As shown in FIG. 2, wash fluid pumped from the pump 52 is supplied to a spray arm assembly 56. The spray arm assembly 56 is located in the tub and is operable to spray wash fluid (i.e., water or wash chemistry) on the dish racks 16 and hence the eating wares positioned therein. The spray arm assembly 56 includes a rotating center arm 58 having a corner arm 60 and a wing arm 62 coupled thereto. The center arm 58 rotates relative to the bottom wall 42 of the tub 12. Specifically, the center arm 58 is coupled to the outlet 54 of the pump 52 and rotates freely relative to the pump outlet 54. A bearing (not shown) may be used to facilitate such rotation of the center arm 58 relative to the pump outlet 54. The center arm 58 has a fluid chamber 64 formed therein. Wash fluid is pumped from the pump outlet 54 into the fluid chamber 64 via an the arm's fluid inlet 66 (see FIG. 3). Wash fluid is then delivered from the fluid chamber 64 to the corner arm 60 and the wing arm 62 where it is sprayed out of the arms 60, 62 through a plurality of nozzles (not shown) onto the dish racks 16 (and hence the wares positioned therein).
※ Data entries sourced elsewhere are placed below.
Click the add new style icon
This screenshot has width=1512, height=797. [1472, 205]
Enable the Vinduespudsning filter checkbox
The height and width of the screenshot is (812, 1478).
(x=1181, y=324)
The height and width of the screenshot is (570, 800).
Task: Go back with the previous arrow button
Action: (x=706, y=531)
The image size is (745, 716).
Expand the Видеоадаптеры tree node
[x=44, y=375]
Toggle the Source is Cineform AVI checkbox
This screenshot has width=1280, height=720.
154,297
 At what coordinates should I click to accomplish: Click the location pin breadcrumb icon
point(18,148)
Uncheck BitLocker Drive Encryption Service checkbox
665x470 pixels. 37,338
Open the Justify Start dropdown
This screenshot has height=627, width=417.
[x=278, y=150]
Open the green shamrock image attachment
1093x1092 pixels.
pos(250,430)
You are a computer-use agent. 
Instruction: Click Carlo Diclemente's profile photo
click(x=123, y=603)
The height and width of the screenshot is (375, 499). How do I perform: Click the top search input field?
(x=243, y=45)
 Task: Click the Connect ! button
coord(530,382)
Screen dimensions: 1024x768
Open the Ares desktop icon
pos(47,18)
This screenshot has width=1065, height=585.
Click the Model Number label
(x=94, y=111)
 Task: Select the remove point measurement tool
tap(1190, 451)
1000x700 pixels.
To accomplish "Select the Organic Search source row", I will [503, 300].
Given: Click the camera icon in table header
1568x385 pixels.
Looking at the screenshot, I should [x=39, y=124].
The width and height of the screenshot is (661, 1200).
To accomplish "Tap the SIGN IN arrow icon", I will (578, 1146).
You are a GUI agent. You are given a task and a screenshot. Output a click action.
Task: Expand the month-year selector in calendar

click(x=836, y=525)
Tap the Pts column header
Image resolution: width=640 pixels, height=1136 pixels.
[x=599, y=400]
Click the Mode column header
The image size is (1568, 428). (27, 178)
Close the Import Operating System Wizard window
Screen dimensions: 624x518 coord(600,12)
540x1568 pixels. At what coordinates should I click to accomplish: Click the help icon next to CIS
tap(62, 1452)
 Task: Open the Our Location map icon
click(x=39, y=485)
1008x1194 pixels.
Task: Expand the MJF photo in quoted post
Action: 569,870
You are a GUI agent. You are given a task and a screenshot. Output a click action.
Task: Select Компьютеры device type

The center arm 58 is driven (i.e., rotated) by fluid pressure from the pump 52. Specifically, the center arm has a number of drive nozzles 68 formed therein. A portion of the pressurized wash fluid advancing through the center arm's fluid chamber 64 is expelled through the drive nozzles 68 thereby causing the center arm 58 to rotate about the pump outlet 54. In the illustrative embodiment described herein, the center arm 58 is driven in the clockwise direction, although it could be driven in the opposite direction to fit the needs of a given design.
The wing arm 62 is coupled to the upper wall of the center arm 58 and rotates freely relative to the center arm 58. A bearing (not shown) may be used to facilitate such rotation of the wing arm 62 relative to the center arm 58. Like the center arm 58, the wing arm 62 has a fluid chamber (not shown) formed therein. Pressurized wash fluid is advanced out of the fluid chamber 64 of the center arm 58 and into the wing arm's fluid chamber via a fluid inlet (not shown) located in the center of the wing arm 62. Wash fluid is sprayed out of the wing arm 62 through a plurality of nozzles (not shown) onto the dish racks 16 (and hence the wares positioned therein). Expelling wash fluid through the wing arm 62 also causes rotation of the wing arm 62 relative to the center arm 58.
The corner arm 60 is coupled to the upper wall of the center arm 58 and rotates freely relative to the center arm 58. A bearing (not shown) may be used to facilitate such rotation of the corner arm 60 relative to the center arm 58. Like the other arms of the spray arm assembly 56, the corner arm 60 has a fluid chamber (not shown) formed therein. Pressurized wash fluid is advanced out of the fluid chamber 64 of the center arm 58 and into the corner arm's fluid chamber via a fluid inlet (not shown) located in the center of the corner arm 60. Wash fluid is sprayed out of the corner arm 60 through a plurality of nozzles (not shown) onto the dish racks 16 (and hence the wares positioned therein).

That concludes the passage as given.